Обстрел продолжался, уже вечерело, снег сыпал всё гуще и гуще, раздухарившийся ветер что-то явно замышлял. Очередное ядро раздробило камень величиной с лошадиную голову, и его осколок, по касательной рассёк подпоручику бедро, обильно выпустив кровь, и денщик, кинулся было к нему, но Кривопляс, каким-то вдруг страшным голосом, с горящими глазами, прогудел утробно-рычащим, низким басом.
- К замбуреку, Кравченко!
Турки, числом опять не менее сотни, пошли на приступ прикрываясь вязанками.
- Бросаем все наличные гранаты, расстреливаем всё оружие что успеем, и в шашки братцы, хоть покуражимся напоследок! – с горькой усмешкой на взмокшем лице, проговорил свой последний приказ, подпоручик Кривопляс. Турецкое орудие замолкло, потому как их пехота, прошла половину расстояния.

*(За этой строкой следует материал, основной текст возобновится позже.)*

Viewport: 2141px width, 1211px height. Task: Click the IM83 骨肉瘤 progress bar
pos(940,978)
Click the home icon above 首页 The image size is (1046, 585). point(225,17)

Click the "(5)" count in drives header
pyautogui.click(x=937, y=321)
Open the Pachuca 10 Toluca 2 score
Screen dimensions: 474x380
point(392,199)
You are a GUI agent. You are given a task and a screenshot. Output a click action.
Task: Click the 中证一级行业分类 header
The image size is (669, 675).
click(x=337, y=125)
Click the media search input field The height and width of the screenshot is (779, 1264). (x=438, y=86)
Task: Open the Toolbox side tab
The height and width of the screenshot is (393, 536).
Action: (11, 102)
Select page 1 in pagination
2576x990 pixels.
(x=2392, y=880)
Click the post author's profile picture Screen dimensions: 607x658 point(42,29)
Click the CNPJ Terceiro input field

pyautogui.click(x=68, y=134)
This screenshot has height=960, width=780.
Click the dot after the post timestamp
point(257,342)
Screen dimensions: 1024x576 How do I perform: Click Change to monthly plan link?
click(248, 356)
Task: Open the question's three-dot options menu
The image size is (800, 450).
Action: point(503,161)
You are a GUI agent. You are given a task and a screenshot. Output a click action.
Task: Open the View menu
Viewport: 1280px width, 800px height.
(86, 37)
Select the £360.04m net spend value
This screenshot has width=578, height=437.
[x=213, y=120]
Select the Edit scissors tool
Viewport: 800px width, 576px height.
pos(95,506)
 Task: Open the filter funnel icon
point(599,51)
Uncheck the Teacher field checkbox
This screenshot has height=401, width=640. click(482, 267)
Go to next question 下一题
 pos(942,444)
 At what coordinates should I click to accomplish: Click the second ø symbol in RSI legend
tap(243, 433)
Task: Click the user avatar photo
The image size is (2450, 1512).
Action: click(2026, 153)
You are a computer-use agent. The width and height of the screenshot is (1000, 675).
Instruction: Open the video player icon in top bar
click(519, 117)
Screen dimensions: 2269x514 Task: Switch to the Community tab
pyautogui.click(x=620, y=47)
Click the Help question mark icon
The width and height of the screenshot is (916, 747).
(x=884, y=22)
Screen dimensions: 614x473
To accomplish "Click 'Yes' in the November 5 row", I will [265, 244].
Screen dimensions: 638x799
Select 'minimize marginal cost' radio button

- Ну, прощайте, братцы-драгуны! Простите коли чего было, на этом свете, уж не гулять нам более по нашей Кахетии! – уже обычным своим голосом, проговорил подпоручик, поглядев на двух своих, последних солдат.
- Помирать знать будем, Иван Фёдорыч? – сплюнув кровавую мокроту, тихо спросил денщик.
- Похоже на то, брат-Семён! – выдохнул Кривопляс.
- Без нас значит, за победу-то пить будут, - заговорил вдруг третий солдат, задумчиво наморщив лоб – Ну что же, прощайте ваш бродь, мы сделали что могли, и нам не будет стыдно на Высшем суде, всё! – солдат взял две оставшиеся гранаты, другие сделали тоже самое, и пошли-затикали на Небесных часах, последние минуты жизни, троих оставшихся драгун, лихого полка…
Когда османы дошли, точнее докарабкались по грудам тел до склона, и с яростными криками полезли вверх; шесть русских гранат рванули в их рядах, разметав до двух десятков тел убитых и раненых, а затем уже не таясь, трое драгун вставши во весь рост, открыли огонь почти в упор. Кравченко, поставивший замбурек на станину, пальнул в самую гущу. Пороховой дым на минуту ослепил турок, открывших пальбу вслепую, и ни одна их пуля, пока не задела оборонявшихся. Нижегородцы, подхватив в левую руку каждый по турецкой сабле, пошли в фатальную и яростную рукопашную, против лезущих словно прыткие ящерицы турок. Дорого, ох и дорого продавали свои жизни, в эти истекающие мгновения, русские драгуны 44-го полка!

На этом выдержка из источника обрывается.